Here are the two holes with the brass tubes in place. The tubes will not actually be installed until after the hull is fiberglassed, but with the holes drilled, I can come back later and drill out the veneer using the holes as a guide.

And here is what it looks like with the drain plugs in place. The plan is connect both of these plugs together inside the boat with lightweight chain and feed it out the holes to the plugs. This way, they cannot be lost  should they come loose. Of course, I don't want them coming loose while the boat is in the water, but they will usually be removed when the boat is out of the water (to allow drainage).

Next up was getting the battens ready for installation. I needed to cut them to final length, and add an angle on the forward half (more on that later).  This is one of the two shortest ones. I took the time to sand the upper edges so that they will be more finished when I eventually return to them after the boat is flipped. Easier to sand the edges now than later when the skin is in the way.

I found that the transom batten notches were not quite deep enough for the battens so I had to do some trimming on them. The amount was approximately 1/16", not much, but difficult to do because of the already applied transom skin.  

What I ended up doing was drawing a line on the forward face to indicate the extent of cut I wanted to make and then using a multi-tool with a straight saw blade, I cut shallow notches at 1/8" intervals in the batten notch. Then I used a chisel to remove the excess wood. This is the same technique I used last year when notching the frames for the chine and sheer. A bit of filing afterwards and the battens fit nice and flush in the notches.

The final part of the drainage work was to cut crosswise limbers in the aft end of the battens. These limbers were cut using my router and a round cutting bit. I wanted the limbers to be in a specific location in relation to the transom so I did some measuring and came up with a line measured from the end that I could line up a piece of scrap wood on. This would serve as a guide for the router. 

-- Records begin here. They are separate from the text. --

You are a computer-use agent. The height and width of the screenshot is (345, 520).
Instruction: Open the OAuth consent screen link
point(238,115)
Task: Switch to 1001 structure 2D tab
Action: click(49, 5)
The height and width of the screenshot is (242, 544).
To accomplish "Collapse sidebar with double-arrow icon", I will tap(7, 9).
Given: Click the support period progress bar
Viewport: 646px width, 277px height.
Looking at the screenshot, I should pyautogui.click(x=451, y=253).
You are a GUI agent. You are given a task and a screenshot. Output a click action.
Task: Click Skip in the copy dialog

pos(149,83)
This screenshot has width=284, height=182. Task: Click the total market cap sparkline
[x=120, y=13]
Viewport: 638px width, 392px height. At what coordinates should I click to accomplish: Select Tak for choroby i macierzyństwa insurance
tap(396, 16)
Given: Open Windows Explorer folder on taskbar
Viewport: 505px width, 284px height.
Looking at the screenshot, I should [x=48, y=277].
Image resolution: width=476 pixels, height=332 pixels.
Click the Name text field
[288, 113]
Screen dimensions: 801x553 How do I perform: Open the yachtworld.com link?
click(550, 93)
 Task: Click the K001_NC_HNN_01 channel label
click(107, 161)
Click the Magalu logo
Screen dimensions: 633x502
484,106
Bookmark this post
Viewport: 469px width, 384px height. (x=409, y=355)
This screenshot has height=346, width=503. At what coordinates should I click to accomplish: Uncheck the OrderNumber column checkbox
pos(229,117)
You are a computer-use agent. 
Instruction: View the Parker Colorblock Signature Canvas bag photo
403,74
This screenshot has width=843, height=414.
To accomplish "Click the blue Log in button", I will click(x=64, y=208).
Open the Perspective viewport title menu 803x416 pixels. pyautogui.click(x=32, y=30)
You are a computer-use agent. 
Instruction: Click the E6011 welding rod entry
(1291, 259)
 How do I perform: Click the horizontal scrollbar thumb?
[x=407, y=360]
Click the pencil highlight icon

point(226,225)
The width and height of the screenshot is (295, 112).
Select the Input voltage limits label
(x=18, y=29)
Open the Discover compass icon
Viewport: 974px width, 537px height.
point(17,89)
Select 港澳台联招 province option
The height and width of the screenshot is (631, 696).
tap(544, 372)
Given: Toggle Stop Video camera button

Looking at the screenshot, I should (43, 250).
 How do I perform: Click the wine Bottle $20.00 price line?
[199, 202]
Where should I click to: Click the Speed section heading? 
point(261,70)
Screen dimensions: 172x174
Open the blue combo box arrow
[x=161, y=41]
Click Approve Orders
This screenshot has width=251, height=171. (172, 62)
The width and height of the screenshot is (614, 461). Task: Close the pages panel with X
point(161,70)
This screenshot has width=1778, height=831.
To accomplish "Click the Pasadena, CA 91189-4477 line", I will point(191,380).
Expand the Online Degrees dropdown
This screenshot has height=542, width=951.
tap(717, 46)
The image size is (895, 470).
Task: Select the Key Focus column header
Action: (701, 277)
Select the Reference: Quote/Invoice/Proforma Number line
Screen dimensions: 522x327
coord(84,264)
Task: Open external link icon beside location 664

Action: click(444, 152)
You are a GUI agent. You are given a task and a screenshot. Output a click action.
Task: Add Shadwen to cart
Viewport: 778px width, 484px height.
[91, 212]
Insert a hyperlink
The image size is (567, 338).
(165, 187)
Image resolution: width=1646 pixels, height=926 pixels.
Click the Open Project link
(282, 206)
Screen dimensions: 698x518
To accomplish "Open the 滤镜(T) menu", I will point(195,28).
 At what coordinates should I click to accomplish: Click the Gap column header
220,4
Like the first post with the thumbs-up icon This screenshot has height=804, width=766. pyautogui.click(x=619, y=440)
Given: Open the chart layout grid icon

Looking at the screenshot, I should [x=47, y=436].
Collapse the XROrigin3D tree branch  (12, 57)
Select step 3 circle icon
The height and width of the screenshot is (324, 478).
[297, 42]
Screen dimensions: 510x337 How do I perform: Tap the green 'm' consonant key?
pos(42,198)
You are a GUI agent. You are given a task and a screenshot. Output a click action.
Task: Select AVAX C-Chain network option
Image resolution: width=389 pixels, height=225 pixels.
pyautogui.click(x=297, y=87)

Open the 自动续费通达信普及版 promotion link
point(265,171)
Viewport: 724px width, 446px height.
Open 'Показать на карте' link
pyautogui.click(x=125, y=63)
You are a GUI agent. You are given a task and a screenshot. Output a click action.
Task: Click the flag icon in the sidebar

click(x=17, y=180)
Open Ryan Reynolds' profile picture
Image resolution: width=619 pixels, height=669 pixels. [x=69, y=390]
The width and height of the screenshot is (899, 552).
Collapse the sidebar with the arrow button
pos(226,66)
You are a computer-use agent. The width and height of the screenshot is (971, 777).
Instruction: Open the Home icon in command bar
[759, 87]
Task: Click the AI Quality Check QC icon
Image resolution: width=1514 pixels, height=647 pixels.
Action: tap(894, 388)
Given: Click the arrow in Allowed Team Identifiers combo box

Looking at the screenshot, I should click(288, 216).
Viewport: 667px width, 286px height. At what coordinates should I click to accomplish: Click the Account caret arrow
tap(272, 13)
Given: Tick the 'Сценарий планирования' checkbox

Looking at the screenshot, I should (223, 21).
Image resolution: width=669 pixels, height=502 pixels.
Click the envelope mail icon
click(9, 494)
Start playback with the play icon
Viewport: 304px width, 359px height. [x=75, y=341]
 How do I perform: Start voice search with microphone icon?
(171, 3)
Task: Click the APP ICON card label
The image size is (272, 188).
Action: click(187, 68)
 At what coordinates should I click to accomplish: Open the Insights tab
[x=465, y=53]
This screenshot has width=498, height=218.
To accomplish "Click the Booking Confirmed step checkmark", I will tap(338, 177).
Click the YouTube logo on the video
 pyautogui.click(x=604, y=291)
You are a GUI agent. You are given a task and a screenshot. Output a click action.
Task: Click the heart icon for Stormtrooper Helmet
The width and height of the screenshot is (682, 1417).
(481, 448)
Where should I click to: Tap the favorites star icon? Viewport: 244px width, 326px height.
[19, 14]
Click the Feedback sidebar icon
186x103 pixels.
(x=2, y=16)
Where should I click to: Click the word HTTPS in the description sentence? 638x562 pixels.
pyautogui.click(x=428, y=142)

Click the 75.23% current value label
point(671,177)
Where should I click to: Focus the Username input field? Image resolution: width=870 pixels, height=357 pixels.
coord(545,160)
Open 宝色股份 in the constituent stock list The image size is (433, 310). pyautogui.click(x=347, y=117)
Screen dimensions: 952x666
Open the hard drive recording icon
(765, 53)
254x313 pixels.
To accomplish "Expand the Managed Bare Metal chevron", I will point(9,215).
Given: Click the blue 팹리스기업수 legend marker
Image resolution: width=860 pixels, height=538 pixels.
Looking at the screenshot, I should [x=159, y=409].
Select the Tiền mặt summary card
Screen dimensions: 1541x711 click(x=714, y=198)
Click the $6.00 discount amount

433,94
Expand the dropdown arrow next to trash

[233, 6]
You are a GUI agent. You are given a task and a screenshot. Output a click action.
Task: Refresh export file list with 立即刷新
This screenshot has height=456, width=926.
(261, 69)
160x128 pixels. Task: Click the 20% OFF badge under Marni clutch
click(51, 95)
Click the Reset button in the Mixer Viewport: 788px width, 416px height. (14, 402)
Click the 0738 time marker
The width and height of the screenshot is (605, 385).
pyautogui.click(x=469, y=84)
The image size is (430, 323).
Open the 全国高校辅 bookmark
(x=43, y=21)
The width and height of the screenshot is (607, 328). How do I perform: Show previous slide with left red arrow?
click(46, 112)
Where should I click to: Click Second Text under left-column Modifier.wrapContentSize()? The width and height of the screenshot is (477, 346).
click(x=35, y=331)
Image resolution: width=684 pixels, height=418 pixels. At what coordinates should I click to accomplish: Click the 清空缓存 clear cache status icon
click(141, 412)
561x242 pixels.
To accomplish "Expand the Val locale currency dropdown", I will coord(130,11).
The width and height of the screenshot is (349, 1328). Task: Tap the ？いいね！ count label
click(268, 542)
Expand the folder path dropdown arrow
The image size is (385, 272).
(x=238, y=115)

Then I needed to establish the correct depth of cut. There is more to this which I will cover in a moment, but, the cut must not exceed half the thickness of the batten. I went a bit safer and cut about 1/16" short of half way through.

Since this cut can weaken the batten, something has to be done to restore the strength. The standard practice on this is to install a backing of the same same thickness and material on the opposite side of the batten. This is what I planned on doing. 

The backing butts up against the transom, therefore it needs an angle cut on that end to match the angle of the transom.  On my boat, the two outermost battens are halfway over the corner frame gussets on the transom, so these had to have an angled notch cut on them to match the height of the plywood gusset. The other backings had a simple straight angle cut.

The backing also needs to extend forward a sufficient amount for strength. Finally, I cut another sharper angle on the forward edge so that the thickness of the backing flows down to the batten. When all of this is installed, it will be glued together with epoxy. or additional strength, I will later drive a couple of screws at an angle down trough this backing into the transom. I will do this after the hull is flipped.

Here is what it looks like with everything in place. This is repeated for all six battens. You can see the backing underneath the batten.

At first, I thought the next step would be to determine how difficult it would be to bend the fronts of the battens down to get the skin to lie down correctly. The battens will have to be twisted a bit as they move forward. They will also be angling downward as you get closer to the front. But even with all of that, the very ends are going to be sticking up into the area where the skins will be mounted.

The plans call for cutting an angle on the forward ends of the battens, which is what I did. However, after getting them in place, I realized that I am going to need to make a larger radius in the very end. Currently it is a fairly sharp point and this will almost certainly be a stress point on the inner skin. A larger radius will spread this out a bit.

I am also going to have to do some fairing on the frames and outer surfaces of the battens. At the aft end, there is very little (if any) fairing needed, but near the front there will be more work required. This is going to take some time and I am certain that I will not make my deadline of completing the skinning by the end of this month. But, it is a necessary step and I am not going to cut any corners.